**Document section:**
========================================================================

Probably a million ways of doing that one! If two objects don't intersect each other what would you expect to find if you attempted to find their points of intersection?

Or a vector on the line, what would it's relationship to the normal vector of the plane be if they don't intersect? Think about the relationship the line and the plane must have if they don't intersect....

joey12345

LeixlipRed wrote: »

Probably a million ways of doing that one! If two objects don't intersect each other what would you expect to find if you attempted to find their points of intersection?

Or a vector on the line, what would it's relationship to the normal vector of the plane be if they don't intersect? Think about the relationship the line and the plane must have if they don't intersect....

hi leixlipred thanks for the reply. if the line and the plane dont intersect then they must have different coordinates. and if two objects dont intersect then they must not have any coordinates that are the same?

p.s thanks for the help with the "most general" matrix question. they show up multiple times each year so thanks to you ive hopefully got a little headstart with the exam next week

LeixlipRed

Yeh, that's kind of the general idea but the second way I mentioned is easier to compute. Do you know what the normal vector to a plane is? Try draw a picture, a plane and a line, what is the only type of line that won't touch a plane? One that is parallel to the plane! Otherwise it will pass through it. So if the plane is parallel to the line the normal vector of that plane and a vector on that line will be....?

joey12345

LeixlipRed wrote: »

Yeh, that's kind of the general idea but the second way I mentioned is easier to compute. Do you know what the normal vector to a plane is? Try draw a picture, a plane and a line, what is the only type of line that won't touch a plane? One that is parallel to the plane! Otherwise it will pass through it. So if the plane is parallel to the line the normal vector of that plane and a vector on that line will be....?

when a line and a plane are parallel then they are the same distance from eachother always. a normal vector is perpendicular to any other vector on the plane but i dont know the relationship from the normal vector to the vector on the parallel line? is it that theyll always be perpendicular ?

LeixlipRed

Yeh, if a line and plane are parallel then the normal vector of the plane will be perpendicular to any vector on or parallel to that line. Now, how do you show two vectors are perpendicular?

joey12345

LeixlipRed wrote: »

========================================================================

**Problems to solve:**
a. In the line and plane thread, what is the only type of line that won't touch a plane?
b. List every question LeixlipRed asks in the line and plane thread, counting each only once even where it is quoted.
c. Carry on writing the line and plane forum thread from the point where it stops.

**Extracted information:**
========================================================================

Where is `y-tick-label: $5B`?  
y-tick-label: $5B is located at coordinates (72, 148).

========================================================================

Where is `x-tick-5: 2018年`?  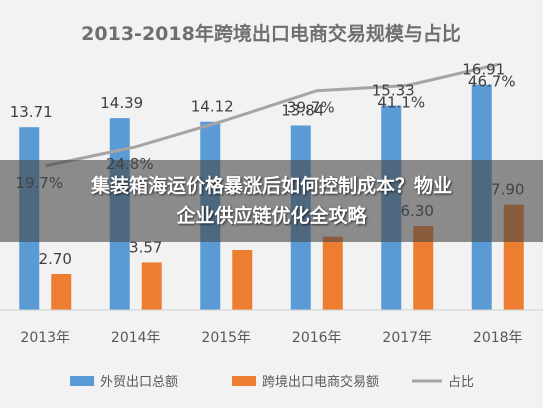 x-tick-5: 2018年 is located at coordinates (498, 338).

========================================================================

**Answers for this exercise:**
a. One that is parallel to the plane.

b.
1. If two objects don't intersect each other what would you expect to find if you attempted to find their points of intersection?
2. Or a vector on the line, what would it's relationship to the normal vector of the plane be if they don't intersect?
3. Do you know what the normal vector to a plane is?
4. Try draw a picture, a plane and a line, what is the only type of line that won't touch a plane?
5. So if the plane is parallel to the line the normal vector of that plane and a vector on that line will be....?
6. Now, how do you show two vectors are perpendicular?

c.
Yeh, if a line and plane are parallel then the normal vector of the plane will be perpendicular to any vector on or parallel to that line. Now, how do you show two vectors are perpendicular?

two vectors are perpendicular if there dot product is equal to zero.

LeixlipRed

Exactly so do you know what you have to do now?

joey12345

LeixlipRed wrote: »

Exactly so do you know what you have to do now?

just looking on yotube there for a few examples do i get the vector equation of the line?

or is it much more simpler than this and im just not seeing it?

LeixlipRed

The vector equation of a line won't be a vector, it'll be an equation. All you need is to get a vector on that line. You have two points on the line, how do you do that?

joey12345

LeixlipRed wrote: »

The vector equation of a line won't be a vector, it'll be an equation. All you need is to get a vector on that line. You have two points on the line, how do you do that?

i just take away Q from P so ill end up with <1, 6, -4>

and then i get the dot product with the normal vector of the plane.

i take it that if the the plane is this..... 2x+y-z=8

then the normal vector is <2, 1, -1>

i dont think thats right is it?

because when i get there dot products its a non zero answer and that would mean that there not perpindicular?

LeixlipRed

You've calculated QP wrong, check your work.

joey12345

LeixlipRed wrote: »

You've calculated QP wrong, check your work.

ahhhh man sorry didnt see that Q had a MINUS 3.

yea that worked out fine and dandy thanks for the help leixlipred.

say if that question was if they DO intersect?

would it be done a different way?

what you think of this one?

show that the vectors
a= i + 2j - 3k
b=2i - j + 2k
c=3i + j -k

lie in the same plane?(ie coplanar)

so is all i have t do here is find the determinant? and if it equals zero then it they are co planar?

joey12345

k got that one i just got the determinant which was equal to 0 which means the vectors are linearly dependent and therefore coplanar.

Michael Collins

joey12345 wrote: »

ahhhh man sorry didnt see that Q had a MINUS 3.

yea that worked out fine and dandy thanks for the help leixlipred.

say if that question was if they DO intersect?

would it be done a different way?

what you think of this one?

show that the vectors
a= i + 2j - 3k
b=2i - j + 2k
c=3i + j -k

lie in the same plane?(ie coplanar)

so is all i have t do here is find the determinant? and if it equals zero then it they are co planar?

Just thinking for the original problem you should probably also check that the line doesn't lie in the plane, as if it did technically it would intersect it everywhere, but still be perpendicular to the normal to the plane. It's easy enough to do this for a single point.

joey12345

i was actually thinking that myself right ill check that now so.

joey12345

right i plugged in the values and none of them satisfied the equation. thats right isnt it? just plug in one of the points into the equation?

or do i use the parametric representation?

LeixlipRed

Michael Collins wrote: »

Just thinking for the original problem you should probably also check that the line doesn't lie in the plane, as if it did technically it would intersect it everywhere, but still be perpendicular to the normal to the plane. It's easy enough to do this for a single point.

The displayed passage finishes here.